MISS Online: Vincent Hearnes and the cultural landscape of Irish Australia

1 December, 2020. This seminar will focus on the life of an exceptional yet little-known Irish-Australian, Vincent Joseph Hearnes (1903-1986). A talented artist, engineer and writer, Hearnes spent much of his life studying the Irish language, and creating illuminated manuscripts that drew inspiration from sources such as the Book of Kells. Nevertheless, he never set foot in Ireland.

MISS Online: The death of Swift’s printer John Harding

17 November, 2020. John Harding, the printer of the seditious Letters written by Jonathan Swift under the pseudonym ‘M.B. Drapier’, died five months after his imprisonment in November 1724. It has been assumed that he died from jail fever, which is an assumption that consigns his death to the realm of ‘accident’ and which leaves Swift’s reputation unquestioned, but this paper presents never-before-seen evidence suggesting that Harding, who had been due to appear in court, was the victim of a vicious beating ordered by the Lord Lieutenant, John Carteret, Swift’s friend, and carried out with tacit knowledge on Swift’s part.

MISS Online: Women and the shaping of Modern Ireland

13 October, 2020. The intention of this paper is to track the use of commemorations, which have played a pivotal role in Ireland as a way of re-evaluating the ideals and objectives of those who fought for an independent county.
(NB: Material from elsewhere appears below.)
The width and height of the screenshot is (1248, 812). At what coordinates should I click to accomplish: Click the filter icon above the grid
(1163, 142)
A central focus is to examine commemorations at various stages so that we can follow the changing position of women in Ireland and gain insight as to how women’s contributions to the shaping of modern Ireland were in effect written out of Irish history books, until recently.
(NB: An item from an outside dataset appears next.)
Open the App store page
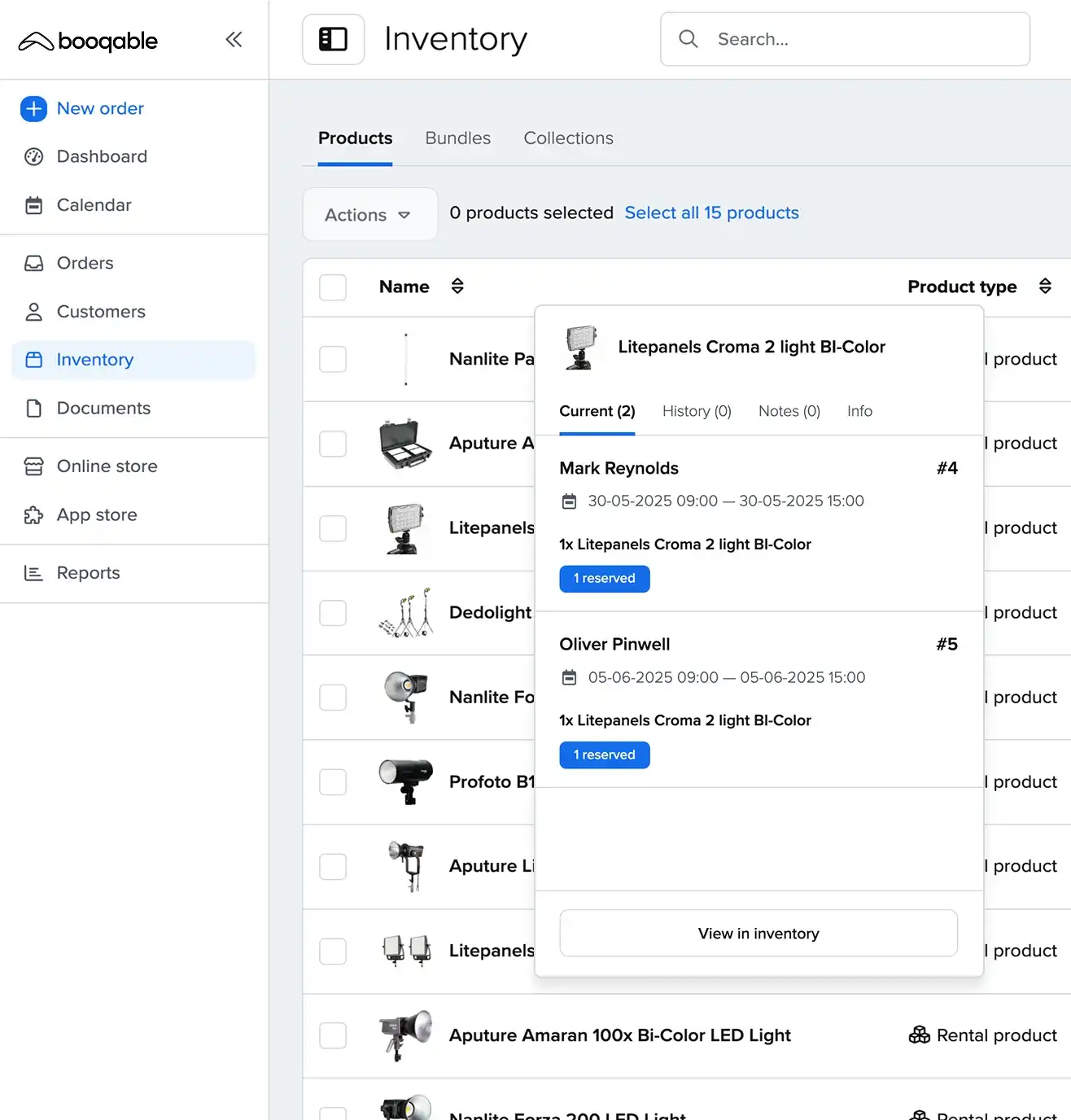 click(96, 515)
MISS Online: Early Irish Buddhists in Melbourne

1 September, 2020. Thousands of fragments of information, loose ends, straight fabrications and apparent contradictions have provided a research window into hitherto unsuspected Buddhist links between Ireland and Australia (and many other places) around the turn of the twentieth century. The careers of Dhammaloka and Charles Pfoundes, two of the most significant international Buddhist pioneers of their time, entirely lost to history until now, will be discussed.